Steve Spence's first collection, A Curious Shipwreck, came to my attention for two reasons: it's shortlisted for the Forward First Collection award (what's it got?) and its title (oh no has he preempted my next idea?).
So I read it.
What's it got? Mayhem. A rolling stream of pirate activity, punk memorabilia, funny remarks on economics, playful references to Alice in Wonderland, great language, a strange coherence, huge references, and brilliant titles.
"When pirates can be recognised
by their beards alone, it's a sure
sign that they've reached cult
Yet for all this there is also a flatness to the book. I couldn't find a shape to the sequence, or a distinction between poems. There is, by the end of the book, an overwhelming world I'd been drawn into but one with no holes or mountains. I guess this is part of the intention: the overall shape mirrors the individual poems - an intense layering of ideas that asks the reader to draw in their own connections, and for this I loved reading it but for this I also was left adrift. I do like the peaks and troughs of emotional variation, or right angles of perception, and was left without.

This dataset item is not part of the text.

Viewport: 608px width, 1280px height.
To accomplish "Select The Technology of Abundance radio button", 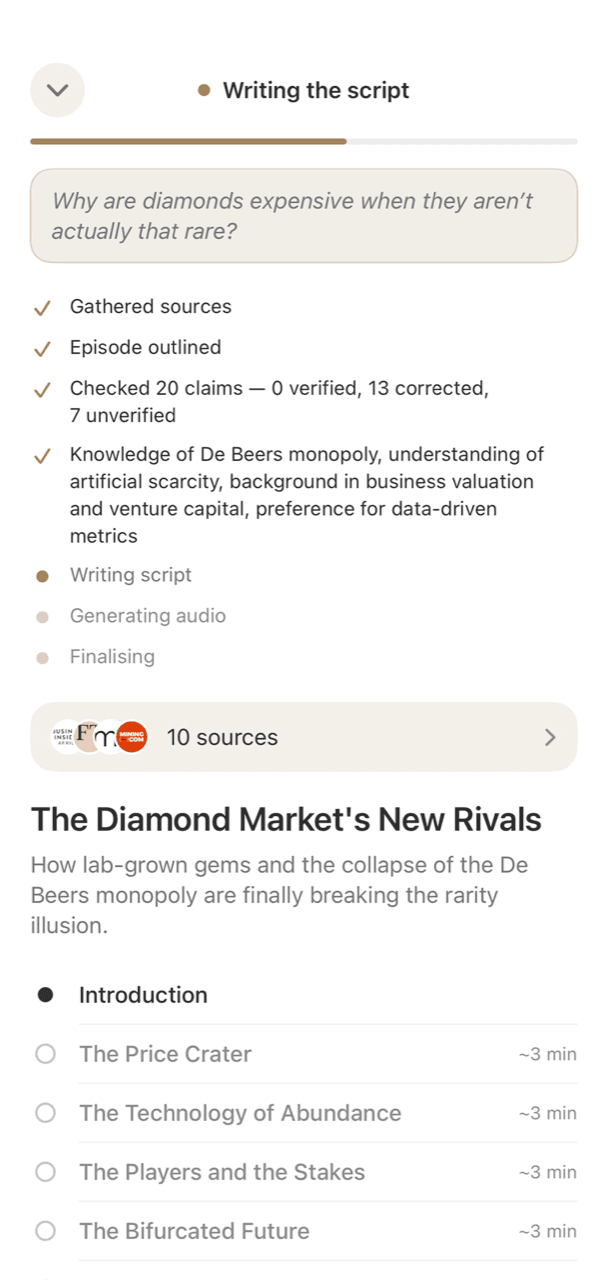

So has he preempted my next idea? No, thankfully. Although there is a part of me that would love to have written in this style. I love the drawing together of disparate texts, the gaps that made me stop up short and recircuit my brain. But while I love reading that, it is not how my brain works as a writer. I need some narrative, a story or connections of some kind. This style of disorder is tantalisingly difficult. For my brain at least. And as for subject matter, again no. His range is far wider than I could manage or am aiming for. Wider in that it brings economic theory, music, fantasty and myth together. The wideness I want to achieve in my next project is historical breadth, in the first instance, geographical in the second. Which isn't exactly true for the poem I'm currently working on.
Because of this meshing of history/geography I'm working on different forms I've not yet mastered: first off The Sestina: which involves the repetition of six words (as end words in a particular order) throughout the poem. Coo blimey. My first attempt was to go for chaos, for disorder and juxtaposition of elements (less historical and more domestic with a spread of geography). Which didn't work at all, as I found myself slipping towards cohesion and sense halfway through. Maybe the end words were wrong. Maybe I have to reconcile myself to narrative sense from the outset.
I've changed one of the repeating words. I've sat back and asked
Mr Puppet what he'd do in the situation (it may be for him after all). I've turned back to Treasure Island and remembered what it was I loved about the book (the voices/language in particular: "lively men, but careful" was one phrase I've repeating to anyone who has the misfortune to be in conversation with me for the past fortnight). I've put away the first appalling draft and gone back to large sheets of blank paper to rediscover what it was that brought me to the idea in the first place (oh the joy of random scribblings). I've promised myself not to tinker with small changes but view it as a whole. And now it needs to cook.
It will never be a pirate punk treatise, but I'm hoping it still has the potential to be endearing, askew and a tight contained world.